Modern science defines a rocket as a craft propelled by the counterforce produced by fuel combustion. Historical records reveal that ancient Chinese had mastered the principle of rocket propulsion and applied it to military use as early as 1700 years ago. The word “Huo (fire) Jian (arrow)” appeared in Chinese literature, along with a record of the first person in the world to attempt to fly by riding a rocket during the “Three Kingdoms period “(220-880 A.D.).
The first documented use of fire arrow was from Records of the Three Kingdoms. Zhuge Liang (181-234 A.D.), chancellor of Shu Kingdom, dispatched troops to attack Chencang (now situated in the east of Baoji city, Shaanxi Province) in the Wei Kingdom. Hao Zhao, a defending general of the Wei Kingdom, retaliated by shooting ‘fire arrows’ at the enemy’s siege ladders. Soldiers from Shu Kingdom were burned to death when their siege ladders were set on fire. These ‘fire arrows’ were in fact not ‘rockets’ as they were not propelled after being ignited – just flammable materials attached to the arrowheads.

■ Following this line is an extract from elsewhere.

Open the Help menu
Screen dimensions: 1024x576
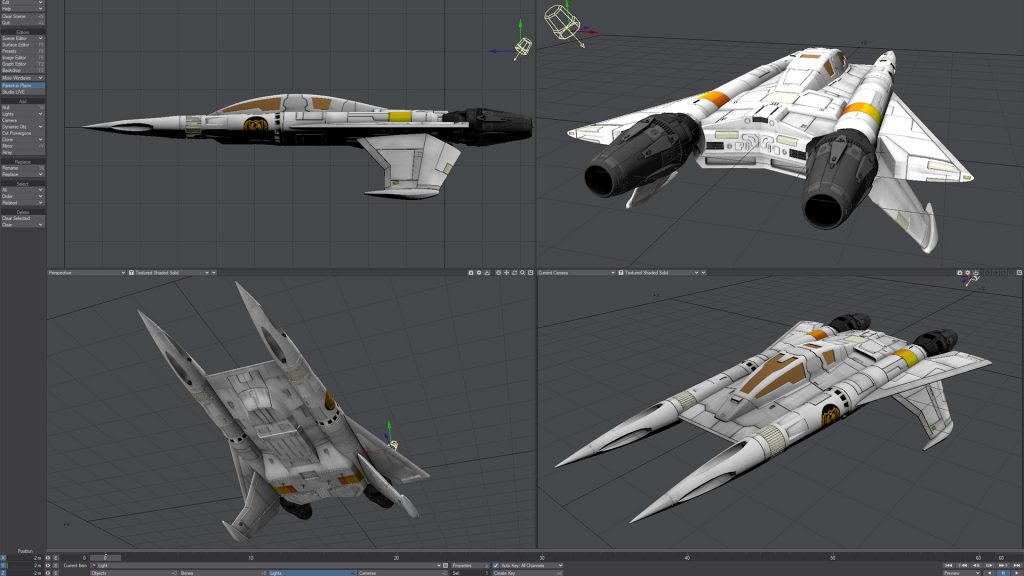point(22,10)
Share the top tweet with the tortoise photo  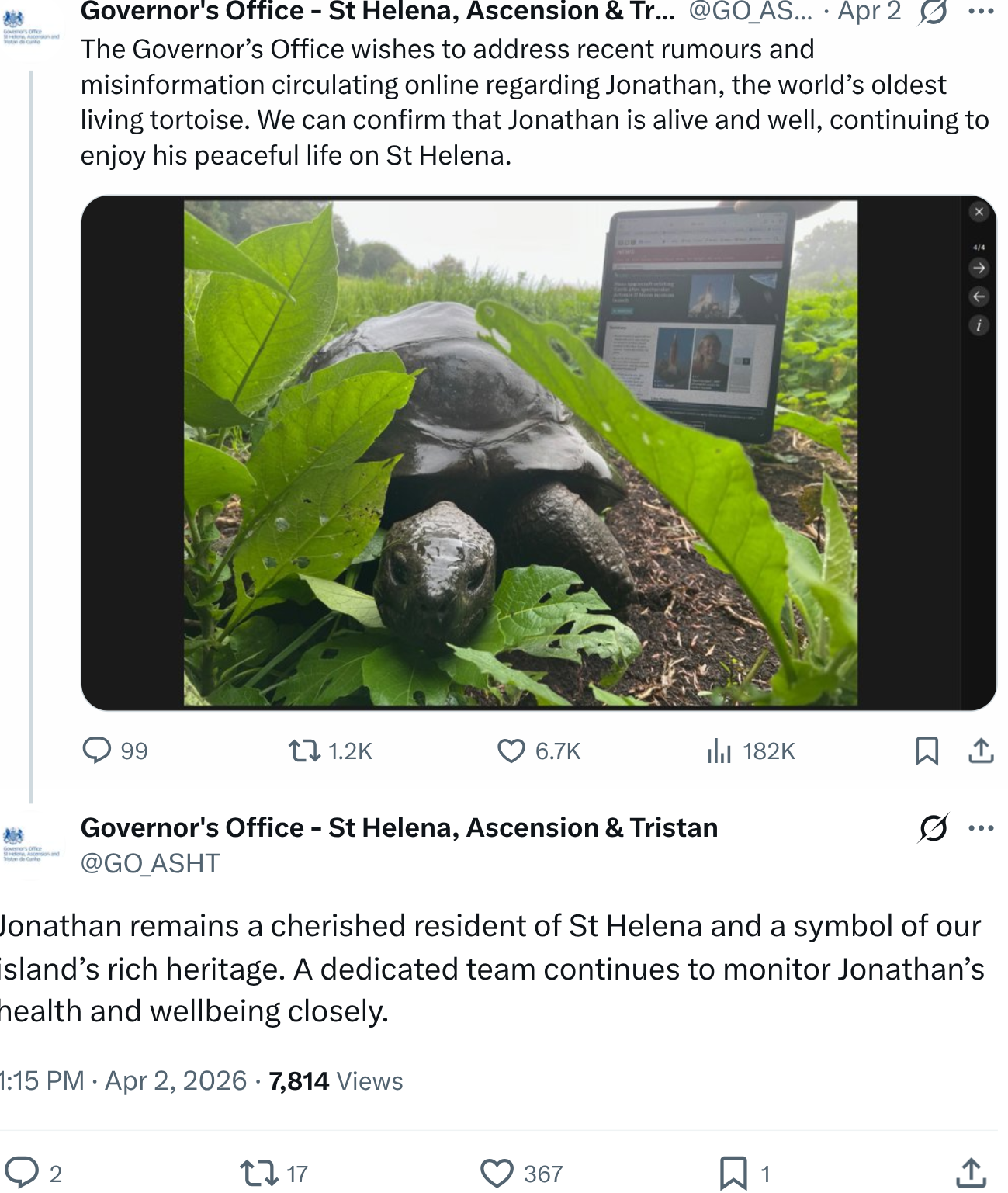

The Chinese invented gunpowder in the 7th century. At the end of the Tang Dynasty (618-907 A.D.), gunpowder was applied to warfare for the first time. During the Northern Song Dynasty (960-1127 A.D.), weapons using fire became more widely employed. The ‘fire arrow rocket’ was improved by using gunpowder, which provided more powerful combustion. The principle was very similar to the modern rocket, which used the force from the burning of gunpowder to propel the arrows. The records claimed that the arrows could be propelled to a distance of 300 footsteps. The North Song Army defeated the Jin Army using this kind of rocket.
During the Ming Dynasty (1368-1644 A.D.) the fire arrows gained more widespread use in warfare. There were many varieties of rockets invented, even including a two-stage rocket. Wubei Zhi (Annals on Weaponry and Military Equipment), a military book published in the Ming Dynasty, mentioned a rocket called the “Waterborne Fire Dragon”. The rocket was made of hollow bamboo about 5 feet tall with a dragon head and tail attached to both ends. The body part of the bamboo was cut thinner with a knife. With the mouth of the dragon turning upward, the belly of the fiery dragon was equipped with several rockets. A pair of angled rockets was installed at both the head and the tail of the dragon. Fuses of the four rockets outside the dragon body were linked with the fuses of rockets inside the dragon belly. This way, when the four rockets outside (the first-stage rocket) had burned out, the rockets inside the dragon belly (the second-stage rocket) would ignite automatically. The arrows would emerge from the head of the dragon propelled by the burning gunpowder and fly to their target. The configuration of the two-stage rocket was designed almost like a modern rocket.
According to Wubei Zhi, this rocket was “capable of launching fire 3-4 feet above water” and “flying above water for over a mile, as if the fire dragon were jumping from the water.”
Based on a similar principle, this rocket technology was also applied to the invention of fireworks. One kind of firework called Qi Hua (flying flowers) would shoot into sky after being ignited and gradually disappear into the sky.
The wide application of the rocket in military and daily life also prompted a brave man to dream of flying to the sky by rocket. During the Ming Dynasty (1368-1644 A.D.) a man named Wan Hu attempted to fly by riding on a rocket. Wan Hu bought 47 of the largest sized firework rockets and had them attached to a specially designed frame. He was tied to the front of the frame holding a kite in each hand. The 47 rockets were ignited simultaneously. Wan had hoped to fly up into the air by the combined propelling force of the rockets and kites.
Although his experiment failed, Wan was regarded as the first man in the world to attempt to fly by rocket.